I have a 35GB file with various strings example:

test1
test2
test1
test34!
test56
test56
test896&
test1
test4
etc
...

There are several billion lines.

I want to sort them and count occurrences, but it took 2 days and it was not done by then.

This is what I've used in bash:

cat file.txt | sort | uniq -c | sort -nr

Is there a more efficient way in doing it? Or is there a way I can see a progress, or would it just load my computer even more and would make it even slower?

Do you have any estimate on the amount of duplicates in the file?
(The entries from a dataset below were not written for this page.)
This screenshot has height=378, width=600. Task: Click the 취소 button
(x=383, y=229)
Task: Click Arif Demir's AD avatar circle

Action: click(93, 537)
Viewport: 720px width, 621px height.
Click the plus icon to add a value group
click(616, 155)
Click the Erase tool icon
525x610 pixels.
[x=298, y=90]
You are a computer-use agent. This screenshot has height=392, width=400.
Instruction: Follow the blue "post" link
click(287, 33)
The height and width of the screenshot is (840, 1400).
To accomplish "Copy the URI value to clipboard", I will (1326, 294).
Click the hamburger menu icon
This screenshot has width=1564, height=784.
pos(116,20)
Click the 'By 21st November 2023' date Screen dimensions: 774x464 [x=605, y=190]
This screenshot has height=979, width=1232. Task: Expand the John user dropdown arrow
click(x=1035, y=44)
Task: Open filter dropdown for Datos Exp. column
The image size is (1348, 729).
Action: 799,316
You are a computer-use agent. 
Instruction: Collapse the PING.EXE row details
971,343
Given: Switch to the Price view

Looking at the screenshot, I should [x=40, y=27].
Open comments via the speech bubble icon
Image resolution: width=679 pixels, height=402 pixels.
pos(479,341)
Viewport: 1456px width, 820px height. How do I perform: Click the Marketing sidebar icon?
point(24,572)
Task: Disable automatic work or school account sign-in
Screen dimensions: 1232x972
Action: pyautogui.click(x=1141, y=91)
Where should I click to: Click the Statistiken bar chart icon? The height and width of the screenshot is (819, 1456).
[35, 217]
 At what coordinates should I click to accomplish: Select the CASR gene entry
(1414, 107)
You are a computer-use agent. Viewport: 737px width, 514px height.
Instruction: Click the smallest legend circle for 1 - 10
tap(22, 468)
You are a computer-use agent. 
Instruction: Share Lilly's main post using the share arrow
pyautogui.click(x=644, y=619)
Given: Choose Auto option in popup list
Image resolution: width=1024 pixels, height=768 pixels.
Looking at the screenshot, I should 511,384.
You could maybe take a sample of the file with head -1000000 file | sort | uniq | wc -l If there are a lot of duplicates, just counting the lines with for example awk and not sorting them at first could be faster. — James Brown
– James Brown, Commented May 12, 2019 at 13:51
There are a lot of duplicates. How would I sort with awk? Would this be valid: awk ' {cnt[$1]++}END{for(k in cnt) print k,"- " cnt[k]}' file.txt | sort ? — Darth Vader
– Darth Vader, Commented May 12, 2019 at 14:02
How long does just the sort take? I assume this is gnu sort? — rcgldr
– rcgldr, Commented May 12, 2019 at 15:08

James Brown · Accepted Answer · 2019-05-13 18:14:10Z

3

If there are a lot of duplicates, ie. if the unique lines would fit in your available memory, you could count the lines and sort using GNU awk:

$ awk '{
    a[$0]++                                # hash the lines and count
}
END {                                      # after counting the lines
    PROCINFO["sorted_in"]="@val_num_desc"  # used for traverse order 
    for(i in a)
        print a[i],i
}' file

Output for your sample data:

3 test1
2 test56
1 test34!
1 test2
1 test4
1 etc
1 test896&
1 ...

Related documentation: https://www.gnu.org/software/gawk/manual/html_node/Controlling-Scanning.html

Update Since the memory wasn't big enough (see comments), split file on 0-2 first characters of the line. The distribution will not be even:

$ awk '{
    ch=substr($0,match($0,/^.{0,2}/),RLENGTH)  # 0-2 first chars
    if(!(ch in a))                             # if not found in hash
        a[ch]=++i                              # hash it and give a unique number
    filename=a[ch]".txt"                       # which is used as filename
    print >> filename                          # append to filename
    close(filename)                            # close so you wont run out of fds
}' file

Output with your test data:

$ ls -l ?.txt
-rw-rw-r-- 1 james james 61 May 13 14:18 1.txt
-rw-rw-r-- 1 james james  4 May 13 14:18 2.txt
-rw-rw-r-- 1 james james  4 May 13 14:18 3.txt
$ cat 3.txt
...

300 MBs and 1.5 M lines in 50 seconds. If I removed the close() it only took 5 seconds but you risk running out of file descriptors. I guess you could increase the amount.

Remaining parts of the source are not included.